[Aim] Could you copy the stretch from the start of the data through the line containing "Click the kitchen", swapping "purple" for "violet" and leaving everything else unchanged?

[Provided entries]

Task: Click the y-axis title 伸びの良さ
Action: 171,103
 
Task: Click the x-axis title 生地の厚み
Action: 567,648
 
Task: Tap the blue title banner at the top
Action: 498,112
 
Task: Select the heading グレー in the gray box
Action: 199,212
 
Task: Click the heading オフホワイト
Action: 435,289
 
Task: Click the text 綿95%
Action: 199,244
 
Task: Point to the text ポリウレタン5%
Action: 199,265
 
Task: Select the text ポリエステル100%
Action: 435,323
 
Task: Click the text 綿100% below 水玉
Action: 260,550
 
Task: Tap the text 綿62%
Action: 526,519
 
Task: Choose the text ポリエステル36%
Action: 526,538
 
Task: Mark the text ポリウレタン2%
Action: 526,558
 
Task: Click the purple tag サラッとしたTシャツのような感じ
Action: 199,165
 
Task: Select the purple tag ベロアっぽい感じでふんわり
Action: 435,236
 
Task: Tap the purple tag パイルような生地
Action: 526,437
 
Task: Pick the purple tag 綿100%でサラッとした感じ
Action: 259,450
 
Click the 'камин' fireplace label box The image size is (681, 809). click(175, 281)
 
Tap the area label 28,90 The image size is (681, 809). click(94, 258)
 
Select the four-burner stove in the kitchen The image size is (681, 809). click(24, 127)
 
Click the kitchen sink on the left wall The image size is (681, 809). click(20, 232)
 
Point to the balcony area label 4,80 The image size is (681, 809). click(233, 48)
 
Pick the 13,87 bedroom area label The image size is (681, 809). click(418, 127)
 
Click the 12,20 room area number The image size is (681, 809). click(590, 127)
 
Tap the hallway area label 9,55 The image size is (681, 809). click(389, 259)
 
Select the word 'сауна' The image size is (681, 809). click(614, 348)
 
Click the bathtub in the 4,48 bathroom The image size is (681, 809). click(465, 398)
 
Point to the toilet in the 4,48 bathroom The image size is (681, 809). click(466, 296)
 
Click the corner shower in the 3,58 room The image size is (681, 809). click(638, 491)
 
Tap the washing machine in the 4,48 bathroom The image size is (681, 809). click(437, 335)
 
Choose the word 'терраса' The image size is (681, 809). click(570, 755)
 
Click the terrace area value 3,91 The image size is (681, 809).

[Full solution]
Task: Click the y-axis title 伸びの良さ
Action: 171,103
 
Task: Click the x-axis title 生地の厚み
Action: 567,648
 
Task: Tap the blue title banner at the top
Action: 498,112
 
Task: Select the heading グレー in the gray box
Action: 199,212
 
Task: Click the heading オフホワイト
Action: 435,289
 
Task: Click the text 綿95%
Action: 199,244
 
Task: Point to the text ポリウレタン5%
Action: 199,265
 
Task: Select the text ポリエステル100%
Action: 435,323
 
Task: Click the text 綿100% below 水玉
Action: 260,550
 
Task: Tap the text 綿62%
Action: 526,519
 
Task: Choose the text ポリエステル36%
Action: 526,538
 
Task: Mark the text ポリウレタン2%
Action: 526,558
 
Task: Click the violet tag サラッとしたTシャツのような感じ
Action: 199,165
 
Task: Select the violet tag ベロアっぽい感じでふんわり
Action: 435,236
 
Task: Tap the violet tag パイルような生地
Action: 526,437
 
Task: Pick the violet tag 綿100%でサラッとした感じ
Action: 259,450
 
Click the 'камин' fireplace label box The image size is (681, 809). click(175, 281)
 
Tap the area label 28,90 The image size is (681, 809). click(94, 258)
 
Select the four-burner stove in the kitchen The image size is (681, 809). click(24, 127)
 
Click the kitchen sink on the left wall The image size is (681, 809). click(20, 232)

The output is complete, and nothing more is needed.